Make home a work free zone
Once you have left work, make sure that you are not bringing it home. Don’t bring mountains of paperwork home. If you are on a work phone call, finish it before you walk in the house.
Making home a work free zone may be a little bit more difficult if you work from home, but can still be done. Set up a workspace that will be the only spot in the house that you do your work. Set a time for your working day to end and then don’t do anything work related until the next day.

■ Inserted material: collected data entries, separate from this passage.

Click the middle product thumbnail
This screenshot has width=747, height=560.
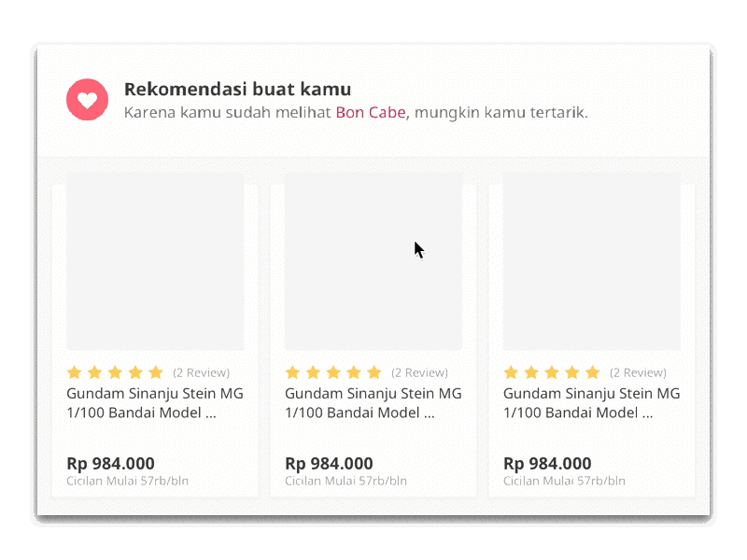[x=373, y=262]
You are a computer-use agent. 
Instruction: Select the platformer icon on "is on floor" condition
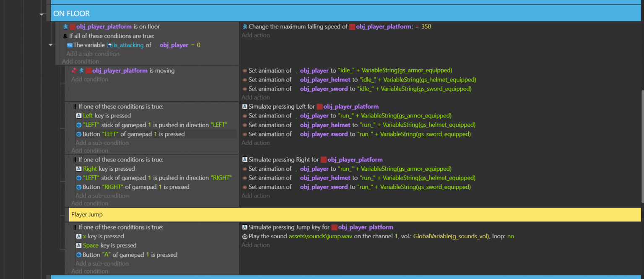(x=66, y=26)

Speak to your boss about your workload
If you are feeling as though you won’t be able to meet deadlines if you can’t bring your work home, set up a meeting to discuss your workload with your boss. Make sure you go into this discussion prepared. Knowing what the most taxing part of your workload is, how much over time you do and options for you to better share your workload or outsource will help your boss to create a clear and effective plan with you to reduce your workload.
Prioritise your partner/ family
Prioritising your partner/ family doesn’t mean you have to make extravagant gestures. Simply taking a little bit of time to ask them how they are and how their day was is often an excellent way to make them feel like a priority. When you do this, make sure that you are giving them your full and undivided attention. A great time to do this is during dinner. Eat dinner at the dinner table with no phones, no t.v. on and no other distractions. If you hear your phone ringing or getting messages, leave it and respond to it after finishing dinner.
Take care of yourself
Make sure that you are taking care of yourself physically, mentally and emotionally. We often say that we don’t have time to do this when in fact it is that we do not make our health a priority.
Try to exercise daily, and remember that it doesn’t always have to be strenuous, fast paced activity; a short walk is still a great option.
Make sure that you are drinking plenty of water, eating plenty of fruit, vegetables and whole grains, and that you are eating enough to fuel your body and brain so it can perform at its best.
Ensure that you get enough quality sleep each night (8- 9 hours for adults) as this is the time your body spends repairing itself and your mind.
Do something that you enjoy or find relaxing like reading a chapter of a book, taking a warm bath or listening to your favourite music.
Take short breaks throughout your workday
If you have a job where you are seated at a desk all day, make sure you are taking a short break around every hour. Take a couple of minutes to stretch out your shoulders, back, arms and legs. Go and make yourself a cup of tea, have a snack or go to the bathroom.
If you have a more physically demanding job, remember to stop for a short break every hour. Take a couple of minutes to have a seat, have a drink of water, a small snack to re-energise.